Pretending to be a relative to get money
Suppose Bob gets an email that purports to be from his cousin, Mary. Mary claims to have gone on a trip, had her wallet stolen and needs Bob to wire her $1,000 so she can get back home. When it is someone else pretending to be Mary with the intent of getting money from Bob under these false premises, this is illegal.
Pretending to be someone in order to threaten
Say that Jane has a challenging relationship with her ex-husband, James. One day, she gets an email from someone purporting to be James, and it lays out a litany of threats. The emails keep coming, and Jane is scared. She contacts the police and turns over the evidence of harassment and threats.
Pretending to be an official to get information
Jose is a victim of a robbery, with his case pending. The person who committed the crime wants to find out how much Jose saw of him or her, and emails Jose and pretends to be a detective following up with the case.
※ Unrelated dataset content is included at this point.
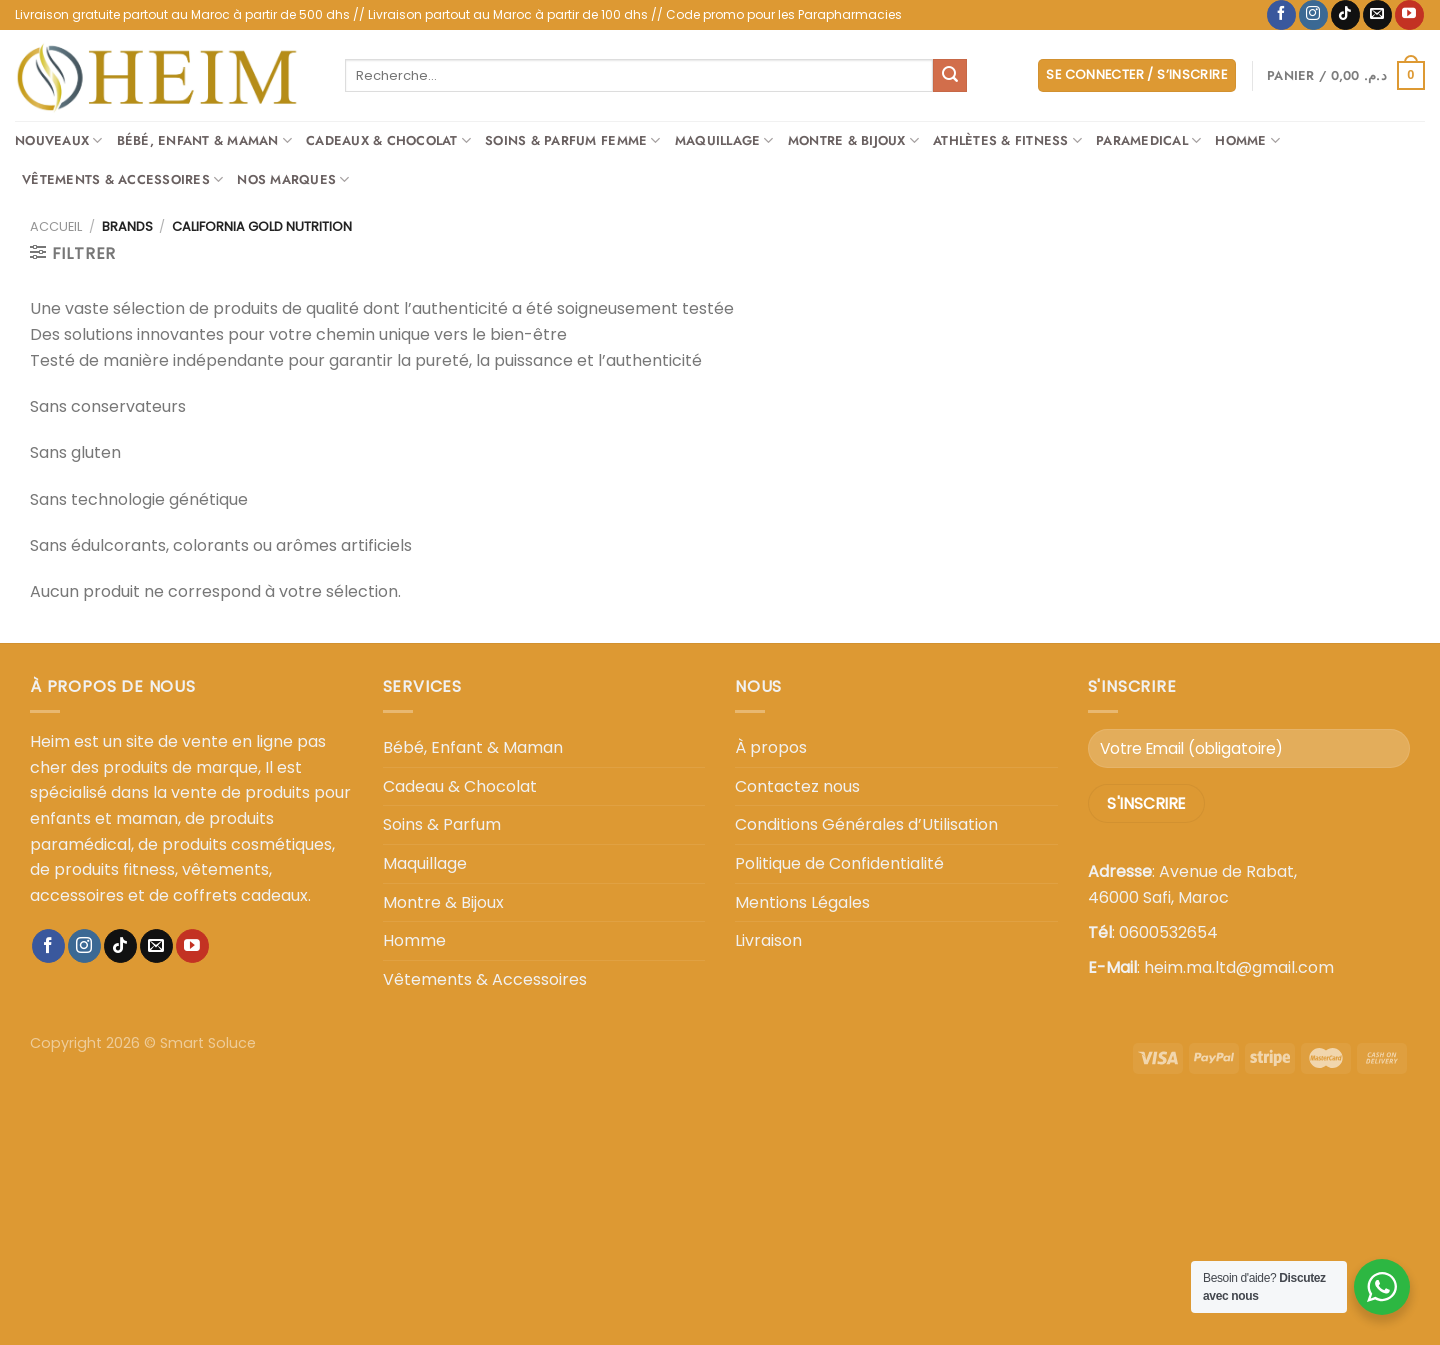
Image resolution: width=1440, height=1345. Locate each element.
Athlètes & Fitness (1007, 141)
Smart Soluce (208, 1043)
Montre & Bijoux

The examples above are just three possible scenarios in which online impersonation can occur illegally. That type of activity can be bad enough in itself, but what happens sometimes is that people end up falsely accused. For example, take the real James in scenario two. He may find it difficult to prove he did not send these emails and would need the help of an attorney. Similarly, someone could get accused of impersonating someone else’s relative and have no idea what is going on. Someone could have hacked into computer and bank accounts.
Thus, some impersonation cases have many layers and can be complex to unravel.